#### Text summarization is the technique for generating a concise and precise summary of voluminous texts while focusing on the sections that convey useful information, and without losing the overall meaning.
There are two approaches to summarizing texts in NLP: extraction and abstraction.
Extraction-based summarization :
    In extraction-based summarization, a subset of words that represent the most important points is pulled from a piece of text and combined to make a summary. Think of it as a highlighter—which selects the main information from a source text.
Abstraction-based summarization :
    In abstraction-based summarization, advanced deep learning techniques are applied to paraphrase and shorten the original document, just like humans do. Think of it as a pen—which produces novel sentences that may not be part of the source document.

Here I have taken some text from data science blog of feature enginnering and try to summarizing text so lets gets started :

In [7]:
## input text article
article_text="Feature engineering is a machine learning technique that leverages data to create new variables that aren't in the training set. It can produce new features for both supervised and unsupervised learning, with the goal of simplifying and speeding up data transformations while also enhancing model accuracy"

## Import Modules

In [8]:
import re
import nltk

## Data Preprocessing

In [9]:
article_text = article_text.lower()
article_text

"feature engineering is a machine learning technique that leverages data to create new variables that aren't in the training set. it can produce new features for both supervised and unsupervised learning, with the goal of simplifying and speeding up data transformations while also enhancing model accuracy"

In [10]:
# remove spaces, punctuations and numbers
clean_text = re.sub('[^a-zA-Z]', ' ', article_text)
clean_text = re.sub('\s+', ' ', clean_text)
clean_text

'feature engineering is a machine learning technique that leverages data to create new variables that aren t in the training set it can produce new features for both supervised and unsupervised learning with the goal of simplifying and speeding up data transformations while also enhancing model accuracy'

In [11]:
# split into sentence list
sentence_list = nltk.sent_tokenize(article_text)
sentence_list

["feature engineering is a machine learning technique that leverages data to create new variables that aren't in the training set.",
 'it can produce new features for both supervised and unsupervised learning, with the goal of simplifying and speeding up data transformations while also enhancing model accuracy']

In [22]:
## run this cell once to download stopwords
# import nltk
# nltk.download('stopwords')
# We can also use spacy lib

In [13]:
!pip install nltk
import nltk





## Word Frequencies

In [14]:
stopwords = nltk.corpus.stopwords.words('english')

word_frequencies = {}
for word in nltk.word_tokenize(clean_text):
    if word not in stopwords:
        if word not in word_frequencies:
            word_frequencies[word] = 1
        else:
            word_frequencies[word] += 1

In [15]:
maximum_frequency = max(word_frequencies.values())

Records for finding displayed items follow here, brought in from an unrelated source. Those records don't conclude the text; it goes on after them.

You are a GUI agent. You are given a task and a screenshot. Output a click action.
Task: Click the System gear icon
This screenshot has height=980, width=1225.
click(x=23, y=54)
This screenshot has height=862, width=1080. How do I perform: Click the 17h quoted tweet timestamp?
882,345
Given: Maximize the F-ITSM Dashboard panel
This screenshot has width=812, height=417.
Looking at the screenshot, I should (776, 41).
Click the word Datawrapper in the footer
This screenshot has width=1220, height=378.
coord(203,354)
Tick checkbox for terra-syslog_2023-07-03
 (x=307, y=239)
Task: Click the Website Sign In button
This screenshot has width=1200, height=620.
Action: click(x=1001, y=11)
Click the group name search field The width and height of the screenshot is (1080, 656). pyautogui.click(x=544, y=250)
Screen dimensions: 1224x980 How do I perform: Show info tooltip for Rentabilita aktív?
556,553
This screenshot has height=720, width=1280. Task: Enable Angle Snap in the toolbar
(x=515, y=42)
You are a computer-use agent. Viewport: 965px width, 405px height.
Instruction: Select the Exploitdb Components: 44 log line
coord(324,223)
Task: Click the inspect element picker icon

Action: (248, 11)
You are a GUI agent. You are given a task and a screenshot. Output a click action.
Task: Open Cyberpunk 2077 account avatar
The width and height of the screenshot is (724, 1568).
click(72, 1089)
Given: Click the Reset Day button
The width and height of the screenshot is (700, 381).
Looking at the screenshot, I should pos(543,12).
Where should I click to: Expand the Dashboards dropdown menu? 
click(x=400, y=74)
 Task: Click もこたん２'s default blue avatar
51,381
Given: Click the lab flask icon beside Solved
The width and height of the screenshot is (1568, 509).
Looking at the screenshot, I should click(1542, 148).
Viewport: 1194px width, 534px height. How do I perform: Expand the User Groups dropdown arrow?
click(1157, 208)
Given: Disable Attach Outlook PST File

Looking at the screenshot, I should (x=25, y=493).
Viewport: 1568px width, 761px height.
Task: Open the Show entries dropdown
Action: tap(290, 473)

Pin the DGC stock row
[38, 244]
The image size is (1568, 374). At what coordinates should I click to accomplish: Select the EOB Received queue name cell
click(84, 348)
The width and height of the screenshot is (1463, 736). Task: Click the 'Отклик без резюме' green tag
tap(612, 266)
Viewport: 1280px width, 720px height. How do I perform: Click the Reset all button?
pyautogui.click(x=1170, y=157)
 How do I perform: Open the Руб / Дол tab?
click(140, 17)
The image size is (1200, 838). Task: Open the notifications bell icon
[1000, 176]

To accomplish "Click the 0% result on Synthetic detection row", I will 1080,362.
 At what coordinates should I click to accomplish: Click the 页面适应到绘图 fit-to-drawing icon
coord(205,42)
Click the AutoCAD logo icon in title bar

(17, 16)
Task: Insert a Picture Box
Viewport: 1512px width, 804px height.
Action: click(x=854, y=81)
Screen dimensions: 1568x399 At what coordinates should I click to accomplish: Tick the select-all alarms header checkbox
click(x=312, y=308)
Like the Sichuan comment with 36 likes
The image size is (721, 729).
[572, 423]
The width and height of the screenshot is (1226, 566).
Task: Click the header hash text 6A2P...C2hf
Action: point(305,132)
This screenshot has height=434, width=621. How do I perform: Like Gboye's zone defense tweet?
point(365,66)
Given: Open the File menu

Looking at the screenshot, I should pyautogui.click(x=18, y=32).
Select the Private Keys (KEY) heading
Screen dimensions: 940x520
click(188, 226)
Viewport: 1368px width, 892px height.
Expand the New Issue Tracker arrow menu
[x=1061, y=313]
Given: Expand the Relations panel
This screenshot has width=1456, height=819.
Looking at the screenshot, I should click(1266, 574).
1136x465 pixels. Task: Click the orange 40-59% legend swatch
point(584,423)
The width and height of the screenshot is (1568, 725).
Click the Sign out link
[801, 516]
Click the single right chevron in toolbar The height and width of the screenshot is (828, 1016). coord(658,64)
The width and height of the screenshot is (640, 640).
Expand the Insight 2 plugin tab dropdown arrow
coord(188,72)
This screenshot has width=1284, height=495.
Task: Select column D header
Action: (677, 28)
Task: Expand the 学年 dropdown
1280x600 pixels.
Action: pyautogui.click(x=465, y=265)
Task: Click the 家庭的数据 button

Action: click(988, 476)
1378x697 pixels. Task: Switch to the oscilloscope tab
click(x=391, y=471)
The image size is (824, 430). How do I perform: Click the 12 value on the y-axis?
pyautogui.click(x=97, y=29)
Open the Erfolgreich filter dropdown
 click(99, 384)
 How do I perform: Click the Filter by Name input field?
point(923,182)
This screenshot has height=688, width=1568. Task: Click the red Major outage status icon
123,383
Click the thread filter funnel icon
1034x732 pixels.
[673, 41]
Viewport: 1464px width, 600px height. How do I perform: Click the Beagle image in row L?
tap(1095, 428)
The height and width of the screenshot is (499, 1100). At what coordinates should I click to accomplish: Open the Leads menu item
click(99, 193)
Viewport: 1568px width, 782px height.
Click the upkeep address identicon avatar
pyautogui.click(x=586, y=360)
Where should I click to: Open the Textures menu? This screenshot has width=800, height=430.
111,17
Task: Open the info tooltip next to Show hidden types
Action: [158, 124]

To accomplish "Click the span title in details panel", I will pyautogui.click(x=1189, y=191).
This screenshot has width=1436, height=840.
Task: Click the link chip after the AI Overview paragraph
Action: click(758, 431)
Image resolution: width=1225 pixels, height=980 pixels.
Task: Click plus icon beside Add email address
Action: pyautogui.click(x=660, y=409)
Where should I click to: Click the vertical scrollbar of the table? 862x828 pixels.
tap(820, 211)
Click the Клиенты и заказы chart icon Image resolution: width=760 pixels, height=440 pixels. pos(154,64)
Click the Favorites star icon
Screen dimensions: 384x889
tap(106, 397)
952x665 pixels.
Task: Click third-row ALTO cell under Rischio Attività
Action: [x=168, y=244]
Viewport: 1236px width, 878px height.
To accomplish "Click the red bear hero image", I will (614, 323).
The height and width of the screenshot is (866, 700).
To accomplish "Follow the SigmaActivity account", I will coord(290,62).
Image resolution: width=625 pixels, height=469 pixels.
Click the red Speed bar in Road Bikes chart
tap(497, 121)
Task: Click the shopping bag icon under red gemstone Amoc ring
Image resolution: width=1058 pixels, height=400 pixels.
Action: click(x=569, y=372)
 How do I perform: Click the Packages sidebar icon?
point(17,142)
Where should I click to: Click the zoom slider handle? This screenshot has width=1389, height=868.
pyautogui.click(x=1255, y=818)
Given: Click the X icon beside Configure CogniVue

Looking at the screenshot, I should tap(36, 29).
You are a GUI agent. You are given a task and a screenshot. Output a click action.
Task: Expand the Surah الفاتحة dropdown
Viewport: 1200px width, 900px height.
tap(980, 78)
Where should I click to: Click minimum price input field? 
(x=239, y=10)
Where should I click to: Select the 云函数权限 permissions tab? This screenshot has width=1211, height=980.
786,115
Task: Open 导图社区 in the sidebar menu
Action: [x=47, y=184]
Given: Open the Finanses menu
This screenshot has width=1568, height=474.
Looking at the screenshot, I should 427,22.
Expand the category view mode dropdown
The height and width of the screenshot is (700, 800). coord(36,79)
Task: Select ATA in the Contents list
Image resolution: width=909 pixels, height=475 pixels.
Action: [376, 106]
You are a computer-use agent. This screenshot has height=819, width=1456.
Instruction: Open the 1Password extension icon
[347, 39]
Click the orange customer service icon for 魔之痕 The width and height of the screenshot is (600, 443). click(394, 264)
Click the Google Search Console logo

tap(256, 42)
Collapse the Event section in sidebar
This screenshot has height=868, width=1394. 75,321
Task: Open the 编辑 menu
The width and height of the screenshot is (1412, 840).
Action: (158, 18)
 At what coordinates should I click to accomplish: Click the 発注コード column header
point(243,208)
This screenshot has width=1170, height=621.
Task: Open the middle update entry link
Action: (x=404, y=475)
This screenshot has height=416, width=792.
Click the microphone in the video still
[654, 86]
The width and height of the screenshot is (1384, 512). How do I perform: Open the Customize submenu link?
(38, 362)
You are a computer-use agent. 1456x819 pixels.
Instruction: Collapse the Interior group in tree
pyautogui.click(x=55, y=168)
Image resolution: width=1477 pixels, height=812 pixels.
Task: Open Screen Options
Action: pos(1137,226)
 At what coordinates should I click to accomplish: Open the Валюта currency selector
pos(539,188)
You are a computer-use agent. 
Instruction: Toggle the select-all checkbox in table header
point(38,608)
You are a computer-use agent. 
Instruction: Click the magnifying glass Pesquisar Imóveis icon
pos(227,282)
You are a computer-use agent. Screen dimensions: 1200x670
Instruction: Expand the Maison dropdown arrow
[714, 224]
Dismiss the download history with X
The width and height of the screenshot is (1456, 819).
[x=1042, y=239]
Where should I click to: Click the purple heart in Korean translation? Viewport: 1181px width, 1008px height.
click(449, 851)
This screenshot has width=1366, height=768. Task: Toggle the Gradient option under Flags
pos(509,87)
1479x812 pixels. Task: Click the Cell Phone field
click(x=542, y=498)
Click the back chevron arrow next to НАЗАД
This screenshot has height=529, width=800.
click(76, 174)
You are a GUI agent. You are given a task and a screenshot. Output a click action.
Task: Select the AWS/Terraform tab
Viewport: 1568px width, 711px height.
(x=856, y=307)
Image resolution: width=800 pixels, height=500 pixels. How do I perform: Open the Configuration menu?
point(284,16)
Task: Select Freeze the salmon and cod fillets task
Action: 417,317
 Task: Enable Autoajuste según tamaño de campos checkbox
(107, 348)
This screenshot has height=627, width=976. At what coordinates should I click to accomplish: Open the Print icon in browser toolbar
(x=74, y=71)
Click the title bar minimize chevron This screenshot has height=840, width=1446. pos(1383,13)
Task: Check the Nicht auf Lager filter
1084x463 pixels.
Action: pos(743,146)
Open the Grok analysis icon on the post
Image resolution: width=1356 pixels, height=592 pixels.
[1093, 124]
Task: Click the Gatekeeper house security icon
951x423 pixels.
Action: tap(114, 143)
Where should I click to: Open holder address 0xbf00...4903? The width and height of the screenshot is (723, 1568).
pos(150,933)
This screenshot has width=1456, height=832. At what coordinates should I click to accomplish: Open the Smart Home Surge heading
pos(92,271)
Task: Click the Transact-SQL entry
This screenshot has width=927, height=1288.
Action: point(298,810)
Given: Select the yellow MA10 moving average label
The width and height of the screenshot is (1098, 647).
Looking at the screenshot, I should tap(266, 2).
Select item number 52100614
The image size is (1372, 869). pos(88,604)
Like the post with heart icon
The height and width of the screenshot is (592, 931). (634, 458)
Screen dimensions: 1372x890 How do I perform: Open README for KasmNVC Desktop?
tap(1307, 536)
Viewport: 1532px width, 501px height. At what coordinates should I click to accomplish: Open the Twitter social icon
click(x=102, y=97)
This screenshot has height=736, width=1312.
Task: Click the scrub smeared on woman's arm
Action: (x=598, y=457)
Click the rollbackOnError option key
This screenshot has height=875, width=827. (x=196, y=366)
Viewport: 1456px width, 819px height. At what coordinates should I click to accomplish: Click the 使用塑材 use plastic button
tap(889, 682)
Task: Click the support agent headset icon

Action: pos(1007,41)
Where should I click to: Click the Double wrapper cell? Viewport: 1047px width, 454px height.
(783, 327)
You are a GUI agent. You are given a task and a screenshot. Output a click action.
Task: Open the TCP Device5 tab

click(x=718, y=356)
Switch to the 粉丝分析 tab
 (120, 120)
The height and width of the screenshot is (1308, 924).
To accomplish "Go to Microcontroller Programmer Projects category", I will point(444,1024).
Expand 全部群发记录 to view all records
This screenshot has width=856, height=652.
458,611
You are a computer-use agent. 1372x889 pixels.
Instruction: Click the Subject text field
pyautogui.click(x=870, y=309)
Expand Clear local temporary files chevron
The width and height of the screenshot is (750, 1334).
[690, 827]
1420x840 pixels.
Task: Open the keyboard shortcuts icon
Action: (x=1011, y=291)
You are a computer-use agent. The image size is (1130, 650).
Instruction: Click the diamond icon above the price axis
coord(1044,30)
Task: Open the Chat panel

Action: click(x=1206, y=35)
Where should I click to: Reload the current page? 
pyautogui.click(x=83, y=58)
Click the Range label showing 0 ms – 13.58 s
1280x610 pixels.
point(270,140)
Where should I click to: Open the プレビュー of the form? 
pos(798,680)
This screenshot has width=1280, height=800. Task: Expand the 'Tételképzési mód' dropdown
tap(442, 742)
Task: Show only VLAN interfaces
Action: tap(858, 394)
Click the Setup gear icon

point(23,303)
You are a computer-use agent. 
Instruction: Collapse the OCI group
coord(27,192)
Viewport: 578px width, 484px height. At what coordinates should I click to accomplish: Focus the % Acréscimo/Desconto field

for word in word_frequencies:
    word_frequencies[word] = word_frequencies[word] / maximum_frequency

## Calculate Sentence Scores

In [16]:
sentence_scores = {}

for sentence in sentence_list:
    for word in nltk.word_tokenize(sentence):
        if word in word_frequencies and len(sentence.split(' ')) < 30:
            if sentence not in sentence_scores:
                sentence_scores[sentence] = word_frequencies[word]
            else:
                sentence_scores[sentence] += word_frequencies[word]

In [19]:
word_frequencies

{'feature': 0.5,
 'engineering': 0.5,
 'machine': 0.5,
 'learning': 1.0,
 'technique': 0.5,
 'leverages': 0.5,
 'data': 1.0,
 'create': 0.5,
 'new': 1.0,
 'variables': 0.5,
 'training': 0.5,
 'set': 0.5,
 'produce': 0.5,
 'features': 0.5,
 'supervised': 0.5,
 'unsupervised': 0.5,
 'goal': 0.5,
 'simplifying': 0.5,
 'speeding': 0.5,
 'transformations': 0.5,
 'also': 0.5,
 'enhancing': 0.5,
 'model': 0.5,
 'accuracy': 0.5}

In [20]:
sentence_scores

{"feature engineering is a machine learning technique that leverages data to create new variables that aren't in the training set.": 7.5,
 'it can produce new features for both supervised and unsupervised learning, with the goal of simplifying and speeding up data transformations while also enhancing model accuracy': 9.0}

## Text Summarization

In [21]:
# get top 5 sentences
import heapq
summary = heapq.nlargest(5, sentence_scores, key=sentence_scores.get)

print(" ".join(summary))

it can produce new features for both supervised and unsupervised learning, with the goal of simplifying and speeding up data transformations while also enhancing model accuracy feature engineering is a machine learning technique that leverages data to create new variables that aren't in the training set.